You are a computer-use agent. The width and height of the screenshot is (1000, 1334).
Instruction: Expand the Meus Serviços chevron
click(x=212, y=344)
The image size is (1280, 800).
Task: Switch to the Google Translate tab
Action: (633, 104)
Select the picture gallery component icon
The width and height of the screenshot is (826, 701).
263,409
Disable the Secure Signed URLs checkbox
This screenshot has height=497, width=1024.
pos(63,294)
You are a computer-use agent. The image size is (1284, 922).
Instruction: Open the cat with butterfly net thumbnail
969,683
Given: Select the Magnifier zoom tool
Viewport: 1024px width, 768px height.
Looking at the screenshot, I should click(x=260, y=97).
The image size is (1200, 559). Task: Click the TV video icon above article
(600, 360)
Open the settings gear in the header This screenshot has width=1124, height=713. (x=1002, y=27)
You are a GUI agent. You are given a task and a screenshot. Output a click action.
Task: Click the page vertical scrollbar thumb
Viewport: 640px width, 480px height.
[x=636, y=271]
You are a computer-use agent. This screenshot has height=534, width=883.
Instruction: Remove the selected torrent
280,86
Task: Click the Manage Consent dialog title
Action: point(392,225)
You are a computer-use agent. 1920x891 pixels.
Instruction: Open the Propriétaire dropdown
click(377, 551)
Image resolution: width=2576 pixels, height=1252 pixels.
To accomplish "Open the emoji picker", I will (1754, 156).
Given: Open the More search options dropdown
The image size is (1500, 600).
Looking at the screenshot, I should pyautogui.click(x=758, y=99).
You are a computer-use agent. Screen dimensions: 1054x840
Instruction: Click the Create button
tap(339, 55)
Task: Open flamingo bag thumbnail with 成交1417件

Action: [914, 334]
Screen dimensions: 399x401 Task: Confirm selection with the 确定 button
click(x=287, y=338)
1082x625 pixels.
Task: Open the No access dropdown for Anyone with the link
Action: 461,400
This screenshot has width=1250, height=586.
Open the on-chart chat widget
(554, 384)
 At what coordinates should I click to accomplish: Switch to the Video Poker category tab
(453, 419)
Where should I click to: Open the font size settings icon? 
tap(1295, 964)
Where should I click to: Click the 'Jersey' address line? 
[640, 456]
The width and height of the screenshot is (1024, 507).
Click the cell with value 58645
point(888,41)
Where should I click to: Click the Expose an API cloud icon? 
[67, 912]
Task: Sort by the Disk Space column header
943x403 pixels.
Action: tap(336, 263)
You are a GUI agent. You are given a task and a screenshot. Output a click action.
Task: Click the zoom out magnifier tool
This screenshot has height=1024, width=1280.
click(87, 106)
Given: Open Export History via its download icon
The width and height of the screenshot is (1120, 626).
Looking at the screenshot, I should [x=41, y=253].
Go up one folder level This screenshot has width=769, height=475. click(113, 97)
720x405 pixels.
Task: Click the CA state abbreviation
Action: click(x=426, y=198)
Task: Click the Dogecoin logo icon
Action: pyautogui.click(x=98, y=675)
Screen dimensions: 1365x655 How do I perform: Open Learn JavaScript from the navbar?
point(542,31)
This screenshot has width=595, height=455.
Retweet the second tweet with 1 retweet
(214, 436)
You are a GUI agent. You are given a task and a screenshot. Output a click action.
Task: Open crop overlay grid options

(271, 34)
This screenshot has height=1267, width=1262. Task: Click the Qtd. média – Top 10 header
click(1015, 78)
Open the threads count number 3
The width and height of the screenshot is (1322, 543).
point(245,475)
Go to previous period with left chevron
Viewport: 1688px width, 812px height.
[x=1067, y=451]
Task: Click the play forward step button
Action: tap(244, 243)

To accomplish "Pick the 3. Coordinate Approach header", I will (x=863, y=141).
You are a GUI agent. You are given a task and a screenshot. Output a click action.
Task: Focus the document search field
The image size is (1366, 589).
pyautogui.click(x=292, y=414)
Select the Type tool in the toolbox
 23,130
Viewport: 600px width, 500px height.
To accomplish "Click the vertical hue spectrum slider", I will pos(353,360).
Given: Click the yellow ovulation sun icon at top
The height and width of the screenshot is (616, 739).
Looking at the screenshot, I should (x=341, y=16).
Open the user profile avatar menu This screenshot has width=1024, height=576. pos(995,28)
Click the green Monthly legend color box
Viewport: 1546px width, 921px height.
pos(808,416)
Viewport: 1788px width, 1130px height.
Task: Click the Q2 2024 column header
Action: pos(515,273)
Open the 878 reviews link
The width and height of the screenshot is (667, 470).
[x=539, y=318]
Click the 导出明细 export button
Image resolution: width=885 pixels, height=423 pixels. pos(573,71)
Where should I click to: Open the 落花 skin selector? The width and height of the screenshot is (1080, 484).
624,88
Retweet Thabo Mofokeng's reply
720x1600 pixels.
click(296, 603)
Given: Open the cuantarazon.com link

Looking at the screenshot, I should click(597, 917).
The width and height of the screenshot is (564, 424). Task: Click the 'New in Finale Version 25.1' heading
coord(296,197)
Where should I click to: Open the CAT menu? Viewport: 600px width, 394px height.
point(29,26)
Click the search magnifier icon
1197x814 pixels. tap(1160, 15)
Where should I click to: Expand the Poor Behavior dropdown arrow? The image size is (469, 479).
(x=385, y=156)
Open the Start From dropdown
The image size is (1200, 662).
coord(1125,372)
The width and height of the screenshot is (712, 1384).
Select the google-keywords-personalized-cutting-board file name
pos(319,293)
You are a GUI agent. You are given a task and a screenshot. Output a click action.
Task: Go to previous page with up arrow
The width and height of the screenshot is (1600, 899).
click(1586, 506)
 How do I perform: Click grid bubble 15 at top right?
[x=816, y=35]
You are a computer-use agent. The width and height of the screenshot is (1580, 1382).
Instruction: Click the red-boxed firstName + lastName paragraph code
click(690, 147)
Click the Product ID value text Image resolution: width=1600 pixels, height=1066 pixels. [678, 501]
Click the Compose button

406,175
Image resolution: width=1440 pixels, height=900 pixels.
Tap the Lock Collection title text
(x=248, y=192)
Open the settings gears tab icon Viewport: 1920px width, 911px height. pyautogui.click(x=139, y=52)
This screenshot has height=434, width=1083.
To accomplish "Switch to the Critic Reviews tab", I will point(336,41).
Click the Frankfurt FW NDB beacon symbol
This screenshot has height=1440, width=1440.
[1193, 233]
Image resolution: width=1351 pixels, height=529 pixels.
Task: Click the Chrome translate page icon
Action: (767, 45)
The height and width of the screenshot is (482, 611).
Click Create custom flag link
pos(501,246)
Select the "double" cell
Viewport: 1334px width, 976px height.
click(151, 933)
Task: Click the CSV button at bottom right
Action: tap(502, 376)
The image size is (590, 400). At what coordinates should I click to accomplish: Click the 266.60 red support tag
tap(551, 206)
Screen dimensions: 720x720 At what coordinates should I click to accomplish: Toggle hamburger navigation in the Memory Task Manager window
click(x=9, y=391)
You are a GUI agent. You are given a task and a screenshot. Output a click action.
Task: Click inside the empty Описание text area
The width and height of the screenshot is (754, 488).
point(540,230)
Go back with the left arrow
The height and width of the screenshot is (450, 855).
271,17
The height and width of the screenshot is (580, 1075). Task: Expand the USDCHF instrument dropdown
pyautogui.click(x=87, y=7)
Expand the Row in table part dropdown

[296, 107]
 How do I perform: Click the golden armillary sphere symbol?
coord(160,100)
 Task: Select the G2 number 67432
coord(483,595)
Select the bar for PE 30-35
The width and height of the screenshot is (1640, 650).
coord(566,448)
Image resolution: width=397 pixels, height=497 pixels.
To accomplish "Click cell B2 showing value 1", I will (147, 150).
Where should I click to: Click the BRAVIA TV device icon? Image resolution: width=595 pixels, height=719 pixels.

━━━━━━━━

Bring together each line above where the string "vertical" turns up.

Task: Click the page vertical scrollbar thumb
To accomplish "Click the vertical hue spectrum slider", I will pos(353,360).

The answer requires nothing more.